27 de out de 2011

Amor amandita - Tati Bernardi



Já que não estou nem aí se ele percebe ou não minhas celulites e estrias, desfilo pelada e tranquila, enquanto como uma caixa de amanditas.
Ele arregala os olhos: o que essa louca ta fazendo pelada no meio da sala sendo que a gente ainda nem se beijou?
Ele pede pra usar o banheiro, talvez pra conferir o bafo ou a cor da cueca. E eu me vejo na típica situação que qualquer mulher louca adoraria: sozinha com sua carteira e celular.
To nem aí de saber sua vida. A quantidade de recadinhos femininos no seu celular ou de canhotos suspeitos no seu cheque têm a mesma importância pra mim que a quantidade de carrapatos no cachorro do vizinho. Ignoro qualquer pista e continuo devorando minhas amanditas, esse sim um assunto importante.
Se ele vai ligar amanhã? Não sei, não quero saber e não tenho raiva de quem sabe. Não tenho raiva de ninguém. Não tenho raiva das moças que já passaram pelo seu corpo, não quero degolar as moças que talvez ainda passem e tampouco me chatearia pensar que muitas ainda passarão.
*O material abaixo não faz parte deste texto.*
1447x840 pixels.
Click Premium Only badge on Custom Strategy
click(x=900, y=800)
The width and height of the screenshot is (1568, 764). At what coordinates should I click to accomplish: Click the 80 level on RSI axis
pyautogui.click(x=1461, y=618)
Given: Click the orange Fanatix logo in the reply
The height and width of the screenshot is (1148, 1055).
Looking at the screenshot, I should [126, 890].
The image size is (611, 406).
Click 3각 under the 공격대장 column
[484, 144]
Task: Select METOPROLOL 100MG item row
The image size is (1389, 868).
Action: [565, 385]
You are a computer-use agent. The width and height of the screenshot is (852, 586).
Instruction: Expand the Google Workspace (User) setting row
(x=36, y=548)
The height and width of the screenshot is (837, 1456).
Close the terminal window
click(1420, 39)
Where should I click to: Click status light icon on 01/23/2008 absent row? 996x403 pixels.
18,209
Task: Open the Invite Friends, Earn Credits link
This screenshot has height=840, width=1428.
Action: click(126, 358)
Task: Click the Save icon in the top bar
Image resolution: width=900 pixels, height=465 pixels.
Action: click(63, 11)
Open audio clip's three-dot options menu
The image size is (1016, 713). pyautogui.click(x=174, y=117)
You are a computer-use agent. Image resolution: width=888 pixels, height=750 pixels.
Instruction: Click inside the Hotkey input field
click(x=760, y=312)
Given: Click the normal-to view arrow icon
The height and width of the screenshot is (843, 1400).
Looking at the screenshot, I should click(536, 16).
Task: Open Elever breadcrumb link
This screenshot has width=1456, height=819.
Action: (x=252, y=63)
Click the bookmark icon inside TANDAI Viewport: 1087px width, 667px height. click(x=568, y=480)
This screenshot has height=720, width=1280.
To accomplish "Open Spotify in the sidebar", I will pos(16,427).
Não me importa se você vai ficar meia hora ou uma hora inteira. Não me importa se o homem que vai sair do banheiro gosta mais ou menos de mim ou por inteiro. Nada me importa, a não ser o desejo de te empurrar naquela cama e experimentar de novo aquele movimento meio ponto e vírgula que você faz. Não sei explicar.
Não lembro o nome de ninguém da sua família, não quero conhecer seus amigos, não preciso que você me abrace depois e não faço questão de ser a mulher da sua vida. O que me importa mesmo, e isso sim mais do que as minhas amanditas, é que você tem o dito cujo meio torto, de uma tortura que encaixa em algum lugar que eu nem conhecia. Talvez eu fosse virgem de cantinho antes de te conhecer. Você me preenche e me cavoca como ninguém.
Não tenho medo de parecer vulgar caso você me queira de quatro. Não tenho medo de ficar barriguda caso em vá por cima. Não tenho medo de ficar com cara de idiota ou de gritar muito alto. Não tenho medo de nada, afinal, a gente só tem medo do que a gente ama.
Se me der sono eu durmo, se me der vontade de falar um palavrão alto, falo. Se me der vontade de te expulsar da minha casa: rua!
E o mais fantástico de tudo é que já que estou tão à vontade, já que meu cérebro louco não está vivendo nem no passado e nem no futuro e apenas no presente do seu corpo quentinho e cheiroso e já que nada em mim dói porque nada em mim sonha... eu nunca senti tanto prazer em toda a minha vida.
Será que não amar ninguém e amanditas são o segredo da felicidade?